_Assigned task_
Exactly as written, write out the lines below from the first to the one containing "Switch to 全屏显示 full screen view", inclusive. Pictures do not belong in the copy.

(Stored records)
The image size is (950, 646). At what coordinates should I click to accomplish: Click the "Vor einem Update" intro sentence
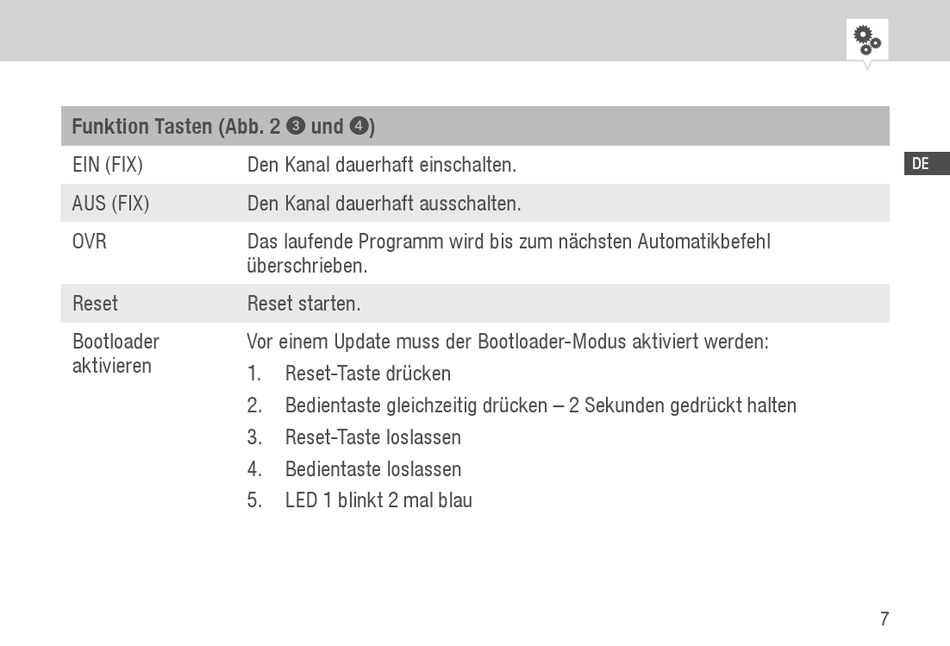tap(507, 341)
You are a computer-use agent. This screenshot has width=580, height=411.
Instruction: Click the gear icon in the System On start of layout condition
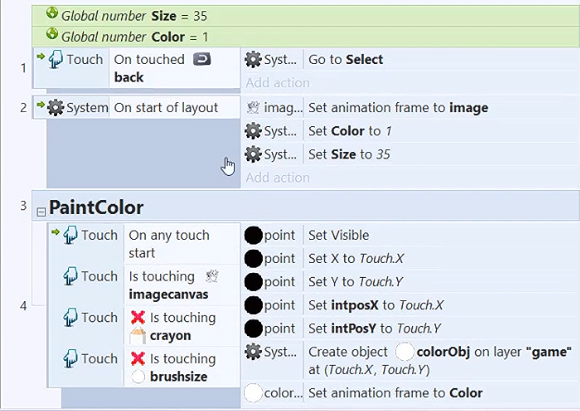pos(55,108)
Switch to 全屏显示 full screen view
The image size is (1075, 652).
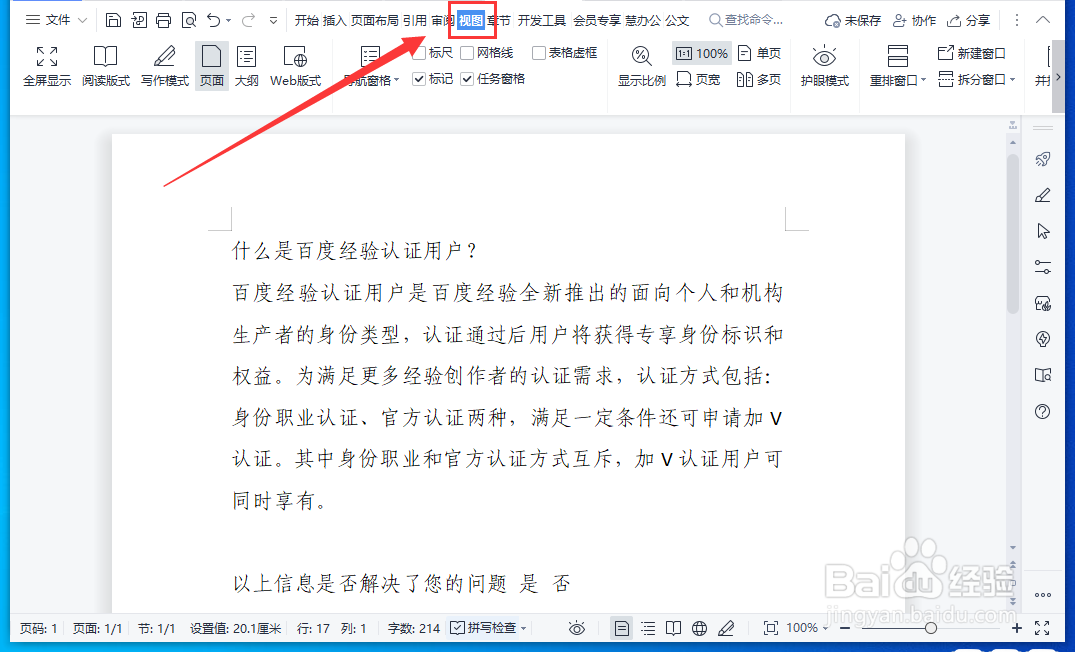pyautogui.click(x=46, y=65)
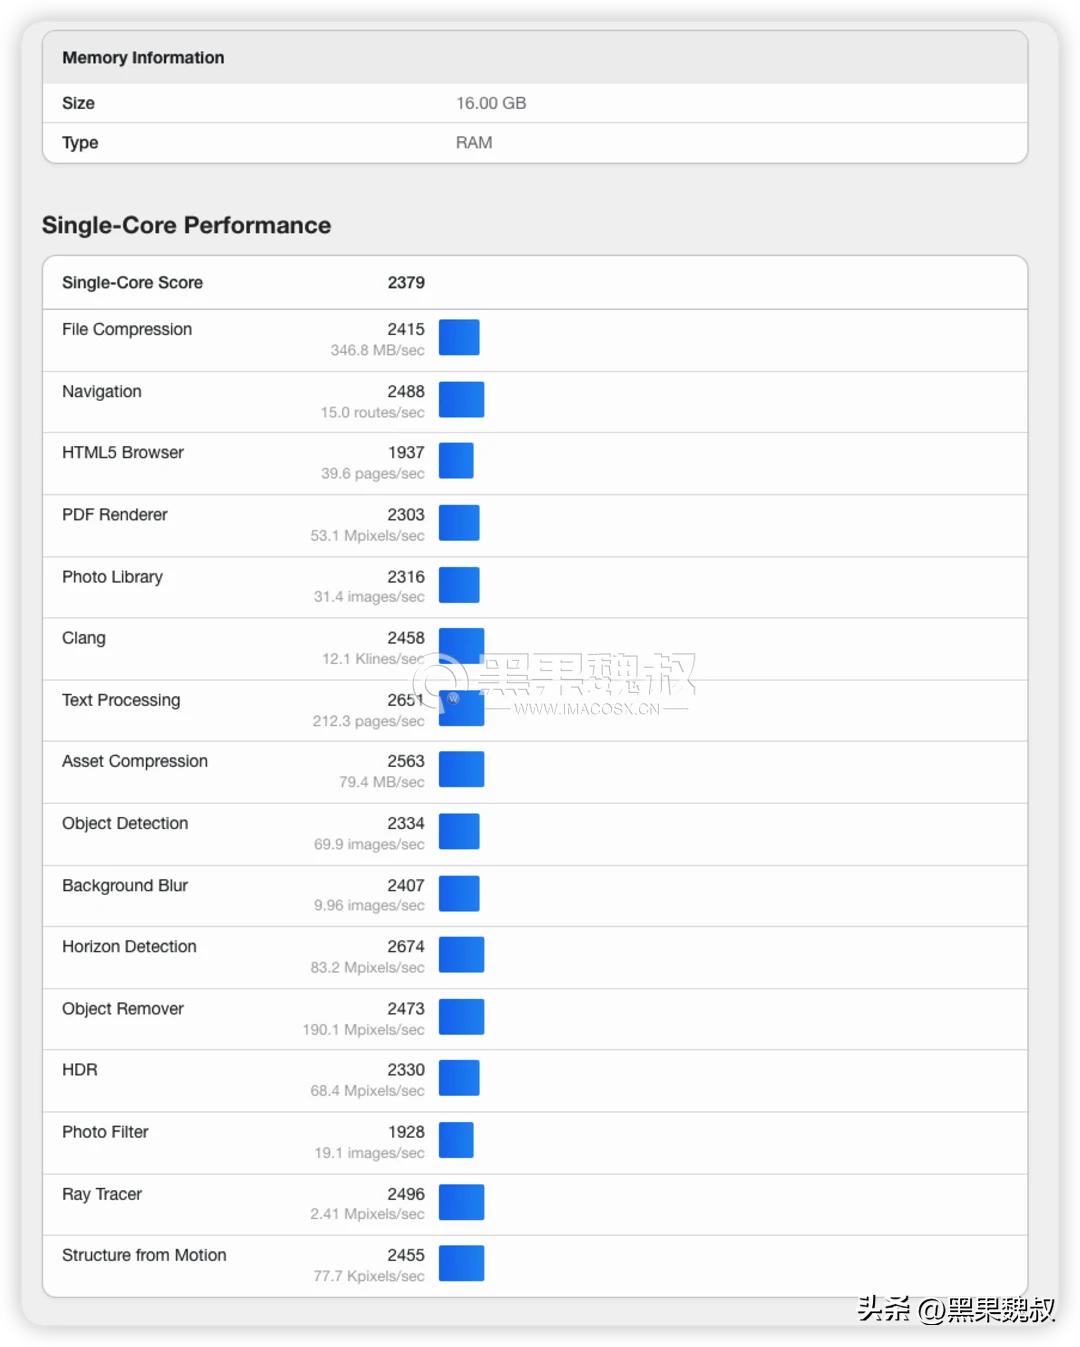Click the File Compression score bar
This screenshot has height=1347, width=1080.
(459, 338)
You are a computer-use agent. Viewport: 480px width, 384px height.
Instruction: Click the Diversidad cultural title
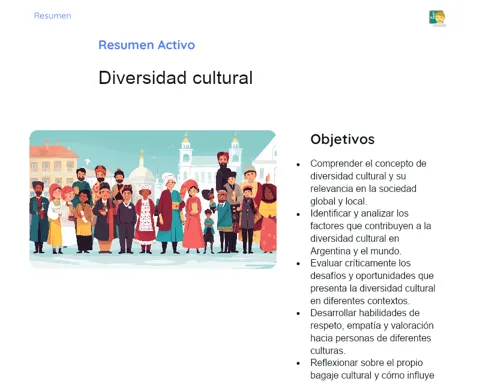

_Expected answer_
The image size is (950, 646). At what coordinates should I click to accomplish: Click the "Vor einem Update" intro sentence
tap(507, 341)
You are a computer-use agent. This screenshot has width=580, height=411.
Instruction: Click the gear icon in the System On start of layout condition
pos(55,108)
Switch to 全屏显示 full screen view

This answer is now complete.